Direct stress minimization in electro‐mechanical metamaterials

Abstract: Metamaterials are artificially created multiscale materials with many different applications [1]. We assume periodic microstructure. No specific length scale is demanded for the differentiation between the scales. Instead, we consider the microscale as consisting of repeating unit cells, whereas the macroscale is the scale, where desired and sometimes unusual physical effects occur. The precise arrangement and geometry at the microscale level is responsible for the macroscopic material behavior, which can substantially differ from the original components it is made from. This way, unique material properties otherwise not found in nature (e.g. negative refractive materials [2]) are possible.
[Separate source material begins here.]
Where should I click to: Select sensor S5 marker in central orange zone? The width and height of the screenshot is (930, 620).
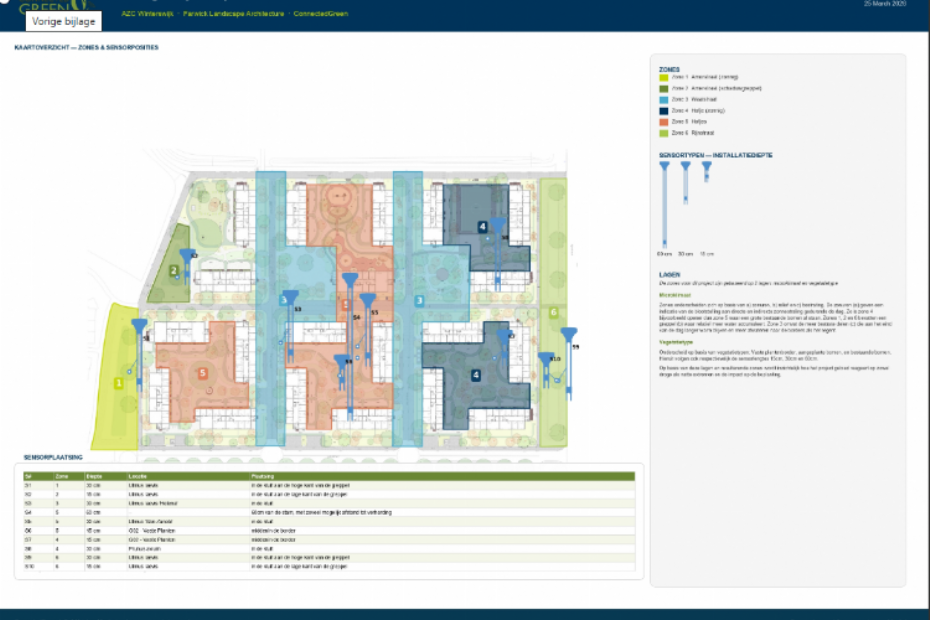coord(368,329)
Most previous research regarding metamaterials concentrated only on a single physical branch in each case, e.g. electromagnetic or acoustic metamaterials [3,4]. In this contribution we present a class of theoretical electro‐mechanical metamaterials by combining insulating and conducting materials. Our aim is to directly control and reduce the resulting total stress of insulating materials by counteracting the mechanical stress through the application of an electric field, which is created by a conducting material. The solution of the resulting minimization problem is related to the eigenvalues of the mechanical stress tensor. Additionally, we discuss the constrained cases of tension and compression and cover the plane stress case. We show numerical results for all cases and discuss the limits of such a material.